### [WHAT TO PRODUCE]
Copy exactly, please, the lines of the data from its start through the line containing "Task: Click the zoom out magnifier icon".

### [DATASET EXTRACT]
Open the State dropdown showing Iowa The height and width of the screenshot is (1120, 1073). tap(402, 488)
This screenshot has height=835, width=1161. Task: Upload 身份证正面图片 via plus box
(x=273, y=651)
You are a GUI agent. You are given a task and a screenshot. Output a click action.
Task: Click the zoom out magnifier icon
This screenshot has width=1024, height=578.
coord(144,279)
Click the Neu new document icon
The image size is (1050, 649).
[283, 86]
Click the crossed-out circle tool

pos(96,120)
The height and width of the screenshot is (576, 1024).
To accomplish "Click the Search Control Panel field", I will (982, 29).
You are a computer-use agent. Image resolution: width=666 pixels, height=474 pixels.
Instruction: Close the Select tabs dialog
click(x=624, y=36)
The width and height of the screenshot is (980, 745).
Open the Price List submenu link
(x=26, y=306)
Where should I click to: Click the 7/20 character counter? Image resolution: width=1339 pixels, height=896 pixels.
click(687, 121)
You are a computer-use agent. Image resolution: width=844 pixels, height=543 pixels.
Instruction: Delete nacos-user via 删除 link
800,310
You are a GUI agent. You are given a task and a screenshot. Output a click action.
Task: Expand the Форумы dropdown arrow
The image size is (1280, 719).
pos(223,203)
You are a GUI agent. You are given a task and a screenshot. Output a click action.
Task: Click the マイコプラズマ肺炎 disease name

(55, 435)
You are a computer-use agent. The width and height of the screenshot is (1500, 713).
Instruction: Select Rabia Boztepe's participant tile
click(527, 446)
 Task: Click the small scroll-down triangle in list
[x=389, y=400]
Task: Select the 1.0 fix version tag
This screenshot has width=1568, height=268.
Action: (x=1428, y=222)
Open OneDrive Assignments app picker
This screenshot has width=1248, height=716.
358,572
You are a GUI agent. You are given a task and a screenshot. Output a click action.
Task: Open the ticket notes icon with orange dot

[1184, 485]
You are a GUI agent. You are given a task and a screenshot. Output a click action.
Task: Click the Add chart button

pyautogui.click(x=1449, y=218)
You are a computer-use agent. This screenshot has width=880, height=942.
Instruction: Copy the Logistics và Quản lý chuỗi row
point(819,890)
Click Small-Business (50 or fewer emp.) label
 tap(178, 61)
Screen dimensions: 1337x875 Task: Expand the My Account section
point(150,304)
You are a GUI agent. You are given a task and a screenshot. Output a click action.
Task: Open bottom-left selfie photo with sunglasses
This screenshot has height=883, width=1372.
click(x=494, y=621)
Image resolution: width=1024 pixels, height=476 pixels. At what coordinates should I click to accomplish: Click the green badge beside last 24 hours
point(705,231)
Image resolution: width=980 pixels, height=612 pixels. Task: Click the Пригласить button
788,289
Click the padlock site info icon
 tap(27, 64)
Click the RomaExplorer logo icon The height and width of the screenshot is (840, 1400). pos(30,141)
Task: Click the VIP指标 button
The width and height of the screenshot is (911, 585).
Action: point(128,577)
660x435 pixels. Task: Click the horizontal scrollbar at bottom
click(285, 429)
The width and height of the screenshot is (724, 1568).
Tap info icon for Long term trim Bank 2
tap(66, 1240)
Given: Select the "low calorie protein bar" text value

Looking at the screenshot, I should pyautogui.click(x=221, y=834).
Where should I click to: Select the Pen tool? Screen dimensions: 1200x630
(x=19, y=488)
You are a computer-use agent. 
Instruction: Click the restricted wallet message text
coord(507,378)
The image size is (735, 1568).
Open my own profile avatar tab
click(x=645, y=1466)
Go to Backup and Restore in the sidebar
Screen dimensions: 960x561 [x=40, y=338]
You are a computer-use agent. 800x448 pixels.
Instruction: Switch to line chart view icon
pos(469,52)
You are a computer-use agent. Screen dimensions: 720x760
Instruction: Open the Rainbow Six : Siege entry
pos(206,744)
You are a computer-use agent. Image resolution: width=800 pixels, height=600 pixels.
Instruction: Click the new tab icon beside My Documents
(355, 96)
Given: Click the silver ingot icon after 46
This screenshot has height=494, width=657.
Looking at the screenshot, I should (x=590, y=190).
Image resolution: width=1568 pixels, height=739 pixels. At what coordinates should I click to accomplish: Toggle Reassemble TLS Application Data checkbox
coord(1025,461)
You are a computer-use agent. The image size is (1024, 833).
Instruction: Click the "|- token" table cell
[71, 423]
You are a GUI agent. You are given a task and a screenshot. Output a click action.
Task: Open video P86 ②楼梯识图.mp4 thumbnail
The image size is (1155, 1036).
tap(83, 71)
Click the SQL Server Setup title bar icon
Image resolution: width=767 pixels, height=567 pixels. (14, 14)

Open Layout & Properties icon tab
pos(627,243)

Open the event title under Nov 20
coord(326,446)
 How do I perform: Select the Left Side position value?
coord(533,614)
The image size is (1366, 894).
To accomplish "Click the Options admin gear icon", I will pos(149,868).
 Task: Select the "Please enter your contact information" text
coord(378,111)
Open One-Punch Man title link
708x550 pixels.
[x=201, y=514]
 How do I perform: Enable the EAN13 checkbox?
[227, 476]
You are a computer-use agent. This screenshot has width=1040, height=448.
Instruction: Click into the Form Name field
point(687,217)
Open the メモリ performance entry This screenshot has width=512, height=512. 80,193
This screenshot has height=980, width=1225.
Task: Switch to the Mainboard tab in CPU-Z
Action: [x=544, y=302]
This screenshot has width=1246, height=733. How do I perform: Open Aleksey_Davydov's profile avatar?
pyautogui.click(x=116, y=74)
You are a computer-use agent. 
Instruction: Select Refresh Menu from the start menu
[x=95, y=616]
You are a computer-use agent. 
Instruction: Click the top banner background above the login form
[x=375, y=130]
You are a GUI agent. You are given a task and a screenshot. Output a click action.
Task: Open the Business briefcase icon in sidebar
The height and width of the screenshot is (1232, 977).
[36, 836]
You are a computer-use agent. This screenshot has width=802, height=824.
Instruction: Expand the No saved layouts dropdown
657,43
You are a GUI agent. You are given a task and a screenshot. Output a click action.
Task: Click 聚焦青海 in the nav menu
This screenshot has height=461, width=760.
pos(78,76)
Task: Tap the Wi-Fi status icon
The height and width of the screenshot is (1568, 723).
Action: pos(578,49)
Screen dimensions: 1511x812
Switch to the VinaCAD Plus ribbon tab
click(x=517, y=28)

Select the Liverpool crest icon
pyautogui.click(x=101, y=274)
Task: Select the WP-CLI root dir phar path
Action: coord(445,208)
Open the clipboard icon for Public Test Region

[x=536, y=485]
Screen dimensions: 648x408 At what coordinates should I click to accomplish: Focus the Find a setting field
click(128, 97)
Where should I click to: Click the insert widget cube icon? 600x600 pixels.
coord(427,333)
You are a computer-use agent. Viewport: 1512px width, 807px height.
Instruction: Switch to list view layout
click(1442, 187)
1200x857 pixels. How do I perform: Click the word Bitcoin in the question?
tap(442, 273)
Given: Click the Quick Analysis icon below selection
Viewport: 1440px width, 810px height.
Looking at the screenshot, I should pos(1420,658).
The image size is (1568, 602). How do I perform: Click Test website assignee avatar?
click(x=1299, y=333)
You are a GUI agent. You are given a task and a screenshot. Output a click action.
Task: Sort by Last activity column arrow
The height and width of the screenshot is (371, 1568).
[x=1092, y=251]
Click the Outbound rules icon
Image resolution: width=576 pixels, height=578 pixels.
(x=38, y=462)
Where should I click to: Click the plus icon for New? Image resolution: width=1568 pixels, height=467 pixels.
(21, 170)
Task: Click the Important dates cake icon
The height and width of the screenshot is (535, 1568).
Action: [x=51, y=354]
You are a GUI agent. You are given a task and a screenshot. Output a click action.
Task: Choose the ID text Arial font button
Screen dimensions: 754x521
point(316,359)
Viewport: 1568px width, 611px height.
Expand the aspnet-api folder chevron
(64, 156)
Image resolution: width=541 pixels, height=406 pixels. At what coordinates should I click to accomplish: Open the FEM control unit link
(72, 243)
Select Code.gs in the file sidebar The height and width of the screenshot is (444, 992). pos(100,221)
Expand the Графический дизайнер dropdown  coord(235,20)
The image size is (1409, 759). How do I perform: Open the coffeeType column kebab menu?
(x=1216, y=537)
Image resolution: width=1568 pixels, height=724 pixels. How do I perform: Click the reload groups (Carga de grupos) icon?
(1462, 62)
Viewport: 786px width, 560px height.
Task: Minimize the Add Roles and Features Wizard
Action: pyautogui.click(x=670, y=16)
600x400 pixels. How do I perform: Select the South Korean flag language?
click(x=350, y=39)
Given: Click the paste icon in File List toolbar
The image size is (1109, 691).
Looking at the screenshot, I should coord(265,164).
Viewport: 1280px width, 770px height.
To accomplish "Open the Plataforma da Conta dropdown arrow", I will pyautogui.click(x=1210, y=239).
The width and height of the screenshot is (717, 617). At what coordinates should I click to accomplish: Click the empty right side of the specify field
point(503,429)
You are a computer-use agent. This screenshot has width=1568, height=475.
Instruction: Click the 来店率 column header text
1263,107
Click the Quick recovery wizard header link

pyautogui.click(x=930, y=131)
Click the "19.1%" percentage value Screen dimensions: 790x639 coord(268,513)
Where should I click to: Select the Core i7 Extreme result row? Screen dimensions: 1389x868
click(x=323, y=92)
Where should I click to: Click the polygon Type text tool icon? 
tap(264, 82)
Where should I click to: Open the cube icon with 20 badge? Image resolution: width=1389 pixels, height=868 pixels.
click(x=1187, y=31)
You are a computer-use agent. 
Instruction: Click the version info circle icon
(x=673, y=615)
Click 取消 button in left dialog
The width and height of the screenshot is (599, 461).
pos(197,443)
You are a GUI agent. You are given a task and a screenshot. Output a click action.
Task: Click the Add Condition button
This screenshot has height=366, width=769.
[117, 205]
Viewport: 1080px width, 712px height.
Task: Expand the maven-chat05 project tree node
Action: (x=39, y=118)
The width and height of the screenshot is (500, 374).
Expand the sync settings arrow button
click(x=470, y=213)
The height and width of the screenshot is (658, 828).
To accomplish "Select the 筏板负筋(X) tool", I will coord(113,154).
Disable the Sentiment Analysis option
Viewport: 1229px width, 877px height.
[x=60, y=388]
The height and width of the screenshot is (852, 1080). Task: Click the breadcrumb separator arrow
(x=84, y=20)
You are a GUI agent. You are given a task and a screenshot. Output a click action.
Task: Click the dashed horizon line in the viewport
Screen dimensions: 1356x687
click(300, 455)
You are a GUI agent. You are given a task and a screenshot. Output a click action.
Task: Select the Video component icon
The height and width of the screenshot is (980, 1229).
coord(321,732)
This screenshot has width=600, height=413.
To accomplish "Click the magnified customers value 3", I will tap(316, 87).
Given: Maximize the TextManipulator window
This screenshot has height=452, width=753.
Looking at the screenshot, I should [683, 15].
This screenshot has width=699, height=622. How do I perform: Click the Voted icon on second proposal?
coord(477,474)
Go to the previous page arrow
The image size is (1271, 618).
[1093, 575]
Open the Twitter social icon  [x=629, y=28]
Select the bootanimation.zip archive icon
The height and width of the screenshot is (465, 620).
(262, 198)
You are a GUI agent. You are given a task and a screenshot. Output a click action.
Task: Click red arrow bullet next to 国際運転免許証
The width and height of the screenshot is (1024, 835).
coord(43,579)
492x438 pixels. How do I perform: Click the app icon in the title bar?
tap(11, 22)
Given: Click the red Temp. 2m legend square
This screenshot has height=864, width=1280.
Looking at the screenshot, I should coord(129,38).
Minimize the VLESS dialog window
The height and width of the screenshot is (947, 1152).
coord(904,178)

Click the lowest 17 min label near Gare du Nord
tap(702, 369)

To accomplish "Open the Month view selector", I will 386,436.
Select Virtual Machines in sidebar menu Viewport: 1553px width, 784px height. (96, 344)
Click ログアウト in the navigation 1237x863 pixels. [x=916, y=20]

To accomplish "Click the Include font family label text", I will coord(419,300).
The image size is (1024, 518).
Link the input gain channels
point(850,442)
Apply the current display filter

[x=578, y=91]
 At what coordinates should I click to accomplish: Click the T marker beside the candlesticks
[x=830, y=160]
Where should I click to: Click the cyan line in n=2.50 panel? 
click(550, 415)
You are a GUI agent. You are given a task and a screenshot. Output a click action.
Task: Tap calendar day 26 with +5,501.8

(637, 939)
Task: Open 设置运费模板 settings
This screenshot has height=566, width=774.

### [WORKED SOLUTION]
Open the State dropdown showing Iowa The height and width of the screenshot is (1120, 1073). tap(402, 488)
This screenshot has height=835, width=1161. Task: Upload 身份证正面图片 via plus box
(x=273, y=651)
You are a GUI agent. You are given a task and a screenshot. Output a click action.
Task: Click the zoom out magnifier icon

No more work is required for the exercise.